COP26 provides an opportunity for the UK to show global leadership in tackling climate change. Building on the momentum of the recent nationally determined contributions (NDC) commitment, the 10 point plan and the industrial decarbonisation strategy, it can position the UK at the forefront of new growing low carbon industries.

Through its presidency, the UK will be urging countries to submit bold NDCs and net zero commitments. 2020 saw the rate of adoption of science-based climate commitments double in 2020 compared to those of 2015-2019. Small businesses are being encouraged to join the green revolution, with an aim of 100,000 joining the race to zero. A key aim will be to see big businesses lead the way in supporting their supply chains to also make the transition.

There are five sector-level campaigns, covering adaptation and resilience, finance, energy transitions, clean road transport, and nature. These campaigns will provide opportunities to bring together businesses and raise ambitions, providing tangible steps to work with public groups encouraging them to take action to support long term targets in line with the COP 26 campaigns.

The business perspective: Keith Anderson

Hosting COP 26 presents an opportunity for Glasgow to become the world’s first leading city in the call to action to tackle climate change. Scotland is now powered by 90% renewable energy, but further massive change is required, from heavy polluting industry to a green industrial revolution.

The involvement of government and regulatory frameworks will be critical to success, developing the environment for investment and innovation, such as that seen recently in offshore and onshore wind. However more needs to be done, and faster.

Decarbonisation of the power sector was stage one, now transport, domestic heating and industrial processes need to be tackled. The Government needs to look at these areas and develop the regulatory frameworks in consultation with business to enable the wave of change like that seen in the renewables sector. The 10 point plan contains the building blocks to get to net zero and the industrial strategy is a further step to moving away from a carbon economy, but we need to go faster and do more.

Looking forward to 2030 and the road to 2050, big changes are required.  By 2030 all new vehicles sold will need to be electric, this will require the necessary frameworks and investment in the grid to bring together the transport and electricity system. Heating in homes needs to be transformed, and we need to bring people on the journey, with everyone benefitting from access to the new low carbon economy.

COP will provide an opportunity to showcase Glasgow as leading the world in delivering net zero, providing an example for others to follow.

Panellist: Jan Webb

A key requirement to success will be a big step up by government in the scale and pace of action. The world is currently on track for 3-4oC warming, biodiversity is collapsing and we are at a global crisis point. A radical shift away from fossil fuels is needed and action has been slow. COP26 needs these facts upfront, to achieve more than statements of intent.

The UK government needs to lead by example, the 2019 net zero commitment is positive, but there have been inconsistent messages around investment for fossil fuels, subsidised road building and potential new coal mining, leading to uncertainty and slowing investment. The recent raft of policy pledges are heavily reliant on techno-optimism, but they need consistent and systematic action.
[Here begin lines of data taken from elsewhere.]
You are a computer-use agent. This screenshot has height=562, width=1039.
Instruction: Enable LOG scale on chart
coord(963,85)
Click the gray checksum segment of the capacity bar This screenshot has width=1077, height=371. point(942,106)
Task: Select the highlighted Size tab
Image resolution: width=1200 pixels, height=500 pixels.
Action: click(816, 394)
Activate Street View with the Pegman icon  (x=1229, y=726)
A recent UNEP report concluded that the UK was not building back greener, estimating that only 10% of UK publicly funded investment could be categorised as green. There were commitments in the 2021 budget, but comments have been that few were concrete or near term. For COP26 to succeed the promised net zero strategy needs to provide detail beyond policy pledges, ensuring measurable near-term investment and commitment on the part of government to independent monitoring, alongside sustained investment in science. Many businesses have made net zero commitments, again these need to be measurable and investors need to hold company directors to account.

The CCC 6th carbon budget highlighted how three fifths of the change needed are around how we behave – demand, social conduct and behaviour need to be reshaped, with government and business engaging more extensively with citizens. A focus is needed on homes and energy for heat, but as yet there is no clear policy for buildings and heat. Leadership from government is essential, with business and government cooperating to make societal welfare and social change central to a commitment for decent jobs and a stake in the future for everyone, whilst always remaining aware that time is running out.